Segment Start: Records supplied

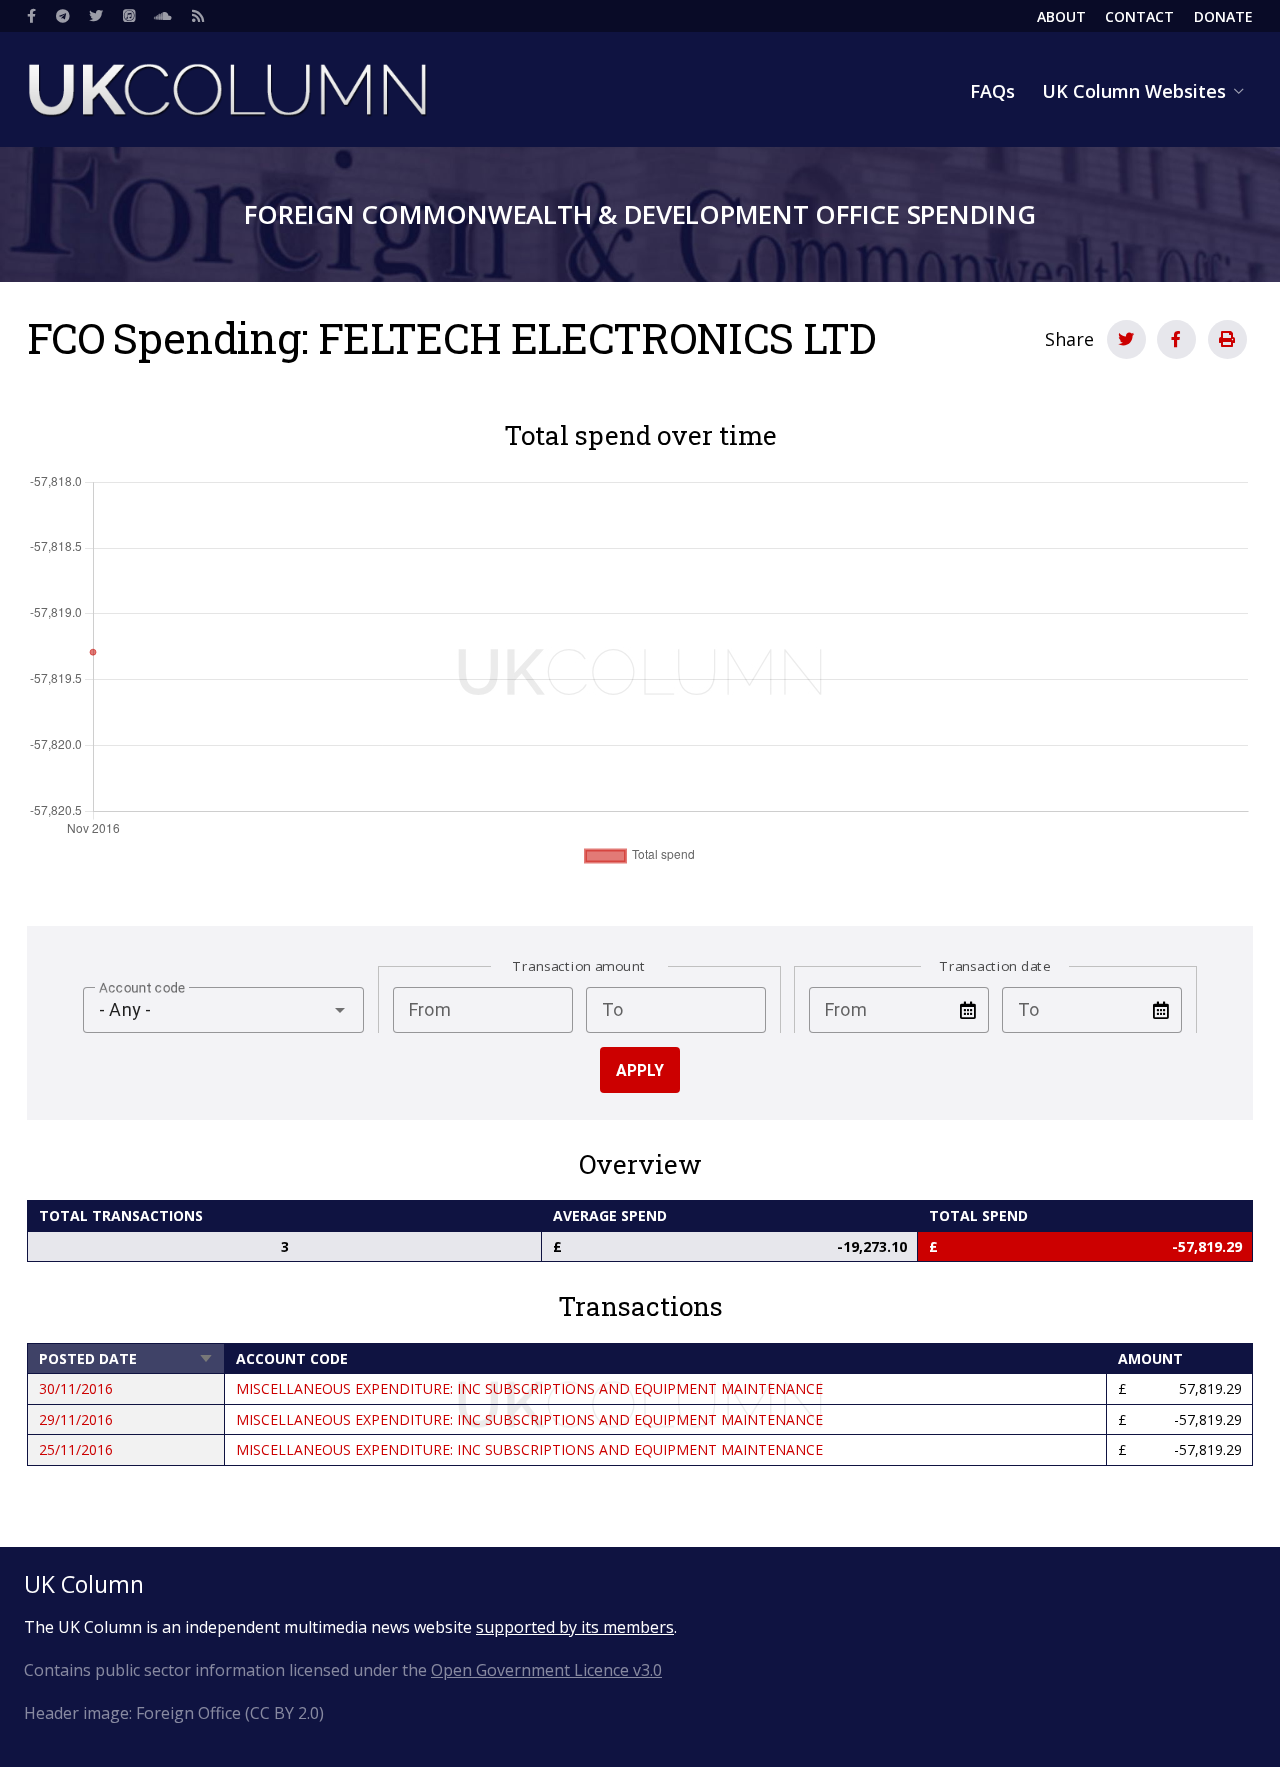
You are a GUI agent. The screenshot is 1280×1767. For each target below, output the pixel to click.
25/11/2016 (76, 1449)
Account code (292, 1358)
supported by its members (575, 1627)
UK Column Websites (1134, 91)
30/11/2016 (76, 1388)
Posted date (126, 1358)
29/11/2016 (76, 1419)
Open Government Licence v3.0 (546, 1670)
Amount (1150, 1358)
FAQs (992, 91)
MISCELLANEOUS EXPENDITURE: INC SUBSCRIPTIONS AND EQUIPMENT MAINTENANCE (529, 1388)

Segment End: Records supplied

* What is being asked *
Exact output of each line above is wanted, without the pictures.

* Exercise answer *
You are a GUI agent. The screenshot is 1280×1767. For each target below, output the pixel to click.
25/11/2016 (76, 1449)
Account code (292, 1358)
supported by its members (575, 1627)
UK Column Websites (1134, 91)
30/11/2016 (76, 1388)
Posted date (126, 1358)
29/11/2016 (76, 1419)
Open Government Licence v3.0 (546, 1670)
Amount (1150, 1358)
FAQs (992, 91)
MISCELLANEOUS EXPENDITURE: INC SUBSCRIPTIONS AND EQUIPMENT MAINTENANCE (529, 1388)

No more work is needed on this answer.